At night, many Nepalis slept in the open, shivering in the frigid air of the Himalayan Mountains but at least safe from falling debris.
“The entire city was under darkness,” Christina Berry of England wrote for CNN affiliate IBN from Kathmandu. “There was not a single light anywhere. The power supply had been cut off. Our caring hotel manager gave us some food and some candles, too. Me and Alexandra were so scared. We slept in the open verandah of the hotel fearing more quakes in the night.”
People banding together to survive
CNN producer Ingrid Formanek, who arrived Sunday night, said Kathmandu “looks like a city where buildings have been abandoned. People are hanging out in public squares and at intersections to avoid rubble from buildings.”

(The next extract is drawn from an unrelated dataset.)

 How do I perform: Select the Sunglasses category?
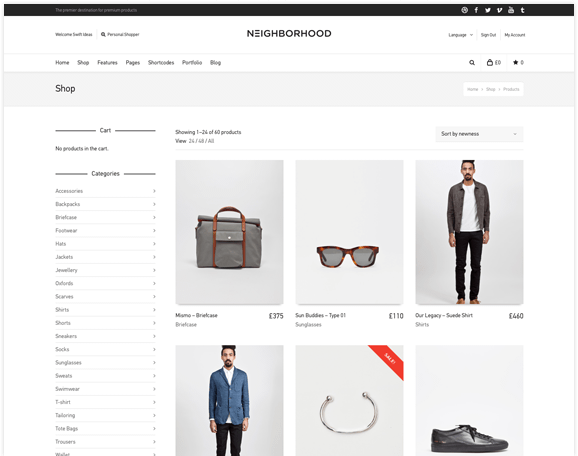(68, 362)
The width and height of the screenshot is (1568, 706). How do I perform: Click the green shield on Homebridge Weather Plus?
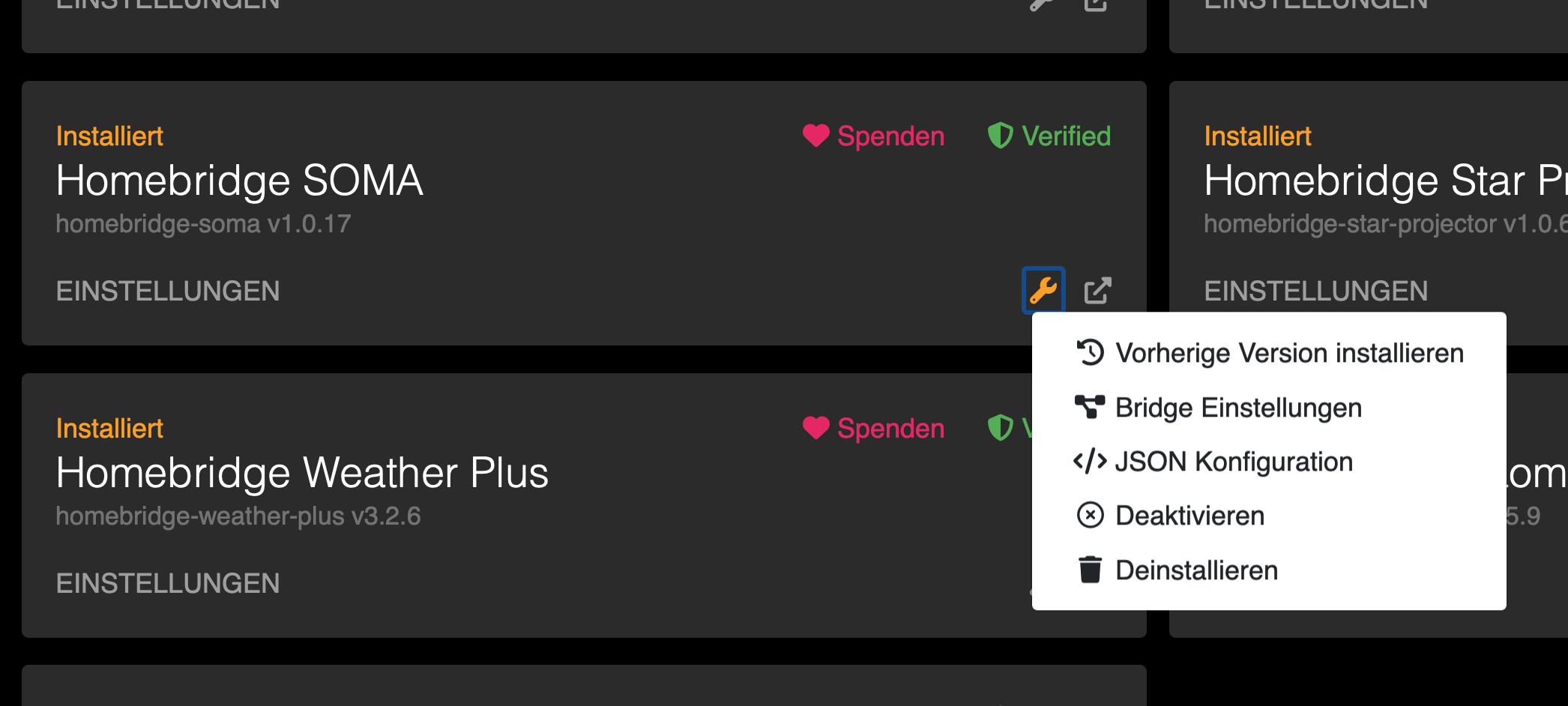[x=1001, y=428]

“We were able to drive the main road to the hotel we’re staying at, but they’re not allowing anyone inside because of the aftershocks. The guests are in a big tent used for functions on the lawn. People are squeezed in. There are probably about 100 people in there,” Formanek said. “The tents are covered, but water is seeping in from streets puddled with water, especially around the edges of the tent.”
Residents of Kathmandu are banding together to get by, with stores shuttered and very few sources of food and drinkable water.
“Communal kitchens have been set up for cooking,” Formanek said. “Not by the government — people set them up on their own.”
Aftershocks add to fears
Many of the city’s centuries-old buildings, which had stood stalwart for generations and provided a sense of national pride, have been toppled.
Dozens of bodies were pulled from Dharahara, the historic nine-story tower that came crashing down during the quake. A backhoe chipped away at the nub left protruding through its crumbled ruins.
When it seemed as if things couldn’t get worse, a powerful aftershock jolted Nepal on Sunday, sending people screaming into the streets and causing new injuries for already traumatized residents. Climbers said it set off fresh avalanches on Mount Everest, where at least 17 people were reported to have been killed on Saturday.
The magnitude of the new quake Sunday was initially estimated at 6.7 by the U.S. Geological Survey, considerably weaker than the magnitude-7.8 of the devastating one of a day earlier.
3 U.S. citizens among dead
Three of the dead are U.S. citizens, a State Department official told CNN on Sunday, while offering “deepest condolences to the family and friends of the victims.” The State Department didn’t provide any names, but we’ve learned them.
Google executive Dan Fredinburg was one of the Americans. According to an Instagram post by his sister on his account, an avalanche killed Fredinburg on Mount Everest.
Eve Girawong of New Jersey also was killed by an avalanche on Everest, according to Madison Mountaineering, the Seattle-based company that led her expedition. Girawong was at the Everest base camp when she was swept away to her death.
Tom Taplin, a filmmaker from Santa Monica, California, was making a documentary on Everest climbers, when wind stirred by the avalanche caused him to take a fall, CNN affiliate KABC reported.
Relief effort faces challenges
The mountains that define Nepal make it difficult to deliver relief, though international efforts are in full swing. Aftershocks are also complicating operations.
A team of 260 emergency responders was about an hour away from departure at Israel’s Ben Gurion Airport when an aftershock in Kathmandu delayed its departure.
The U.S. Agency for International Development’s Disaster Response Team, made up of 54 urban search and rescue specialists from Fairfax County, Virginia, and six K-9s, headed to Nepal on Sunday on a C-17 military transport plane. The dogs are trained to find signs of life in rubble after a disaster.
But the trip was expected to take about 24 hours, reducing the precious hours left in which survivors are likely to be found.